[RECORDS FOR THIS TASK]

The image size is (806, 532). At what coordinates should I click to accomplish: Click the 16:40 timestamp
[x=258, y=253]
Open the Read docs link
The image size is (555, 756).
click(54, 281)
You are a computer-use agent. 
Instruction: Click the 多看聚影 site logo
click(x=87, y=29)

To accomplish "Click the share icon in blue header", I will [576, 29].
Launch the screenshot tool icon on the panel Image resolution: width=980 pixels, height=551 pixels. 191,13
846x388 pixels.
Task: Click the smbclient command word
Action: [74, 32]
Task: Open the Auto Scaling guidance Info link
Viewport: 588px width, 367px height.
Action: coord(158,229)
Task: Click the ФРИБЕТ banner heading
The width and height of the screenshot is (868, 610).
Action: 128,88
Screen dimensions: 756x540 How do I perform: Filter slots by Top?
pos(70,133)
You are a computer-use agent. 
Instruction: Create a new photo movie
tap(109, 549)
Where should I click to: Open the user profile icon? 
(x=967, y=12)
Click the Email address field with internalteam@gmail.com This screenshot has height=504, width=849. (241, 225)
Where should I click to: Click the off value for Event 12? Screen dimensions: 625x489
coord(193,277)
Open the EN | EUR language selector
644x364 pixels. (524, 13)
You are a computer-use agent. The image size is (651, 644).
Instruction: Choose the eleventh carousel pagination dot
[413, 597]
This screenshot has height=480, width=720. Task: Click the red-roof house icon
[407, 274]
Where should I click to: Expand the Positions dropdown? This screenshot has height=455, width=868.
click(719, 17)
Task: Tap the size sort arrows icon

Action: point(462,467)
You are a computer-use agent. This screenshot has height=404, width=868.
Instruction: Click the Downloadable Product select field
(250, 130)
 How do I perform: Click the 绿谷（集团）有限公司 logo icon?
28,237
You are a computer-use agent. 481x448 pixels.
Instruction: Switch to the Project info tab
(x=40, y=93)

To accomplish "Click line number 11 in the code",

[/RECORDS FOR THIS TASK]

▸ INSTRUCTIONS FOR THE TASK: An exact restatement of the data above is required.

▸ WRITTEN RESPONSE:
The image size is (806, 532). At what coordinates should I click to accomplish: Click the 16:40 timestamp
[x=258, y=253]
Open the Read docs link
The image size is (555, 756).
click(54, 281)
You are a computer-use agent. 
Instruction: Click the 多看聚影 site logo
click(x=87, y=29)

To accomplish "Click the share icon in blue header", I will [576, 29].
Launch the screenshot tool icon on the panel Image resolution: width=980 pixels, height=551 pixels. 191,13
846x388 pixels.
Task: Click the smbclient command word
Action: [74, 32]
Task: Open the Auto Scaling guidance Info link
Viewport: 588px width, 367px height.
Action: coord(158,229)
Task: Click the ФРИБЕТ banner heading
The width and height of the screenshot is (868, 610).
Action: 128,88
Screen dimensions: 756x540 How do I perform: Filter slots by Top?
pos(70,133)
You are a computer-use agent. 
Instruction: Create a new photo movie
tap(109, 549)
Where should I click to: Open the user profile icon? 
(x=967, y=12)
Click the Email address field with internalteam@gmail.com This screenshot has height=504, width=849. (241, 225)
Where should I click to: Click the off value for Event 12? Screen dimensions: 625x489
coord(193,277)
Open the EN | EUR language selector
644x364 pixels. (524, 13)
You are a computer-use agent. The image size is (651, 644).
Instruction: Choose the eleventh carousel pagination dot
[413, 597]
This screenshot has height=480, width=720. Task: Click the red-roof house icon
[407, 274]
Where should I click to: Expand the Positions dropdown? This screenshot has height=455, width=868.
click(719, 17)
Task: Tap the size sort arrows icon

Action: point(462,467)
You are a computer-use agent. This screenshot has height=404, width=868.
Instruction: Click the Downloadable Product select field
(250, 130)
 How do I perform: Click the 绿谷（集团）有限公司 logo icon?
28,237
You are a computer-use agent. 481x448 pixels.
Instruction: Switch to the Project info tab
(x=40, y=93)

To accomplish "Click line number 11 in the code",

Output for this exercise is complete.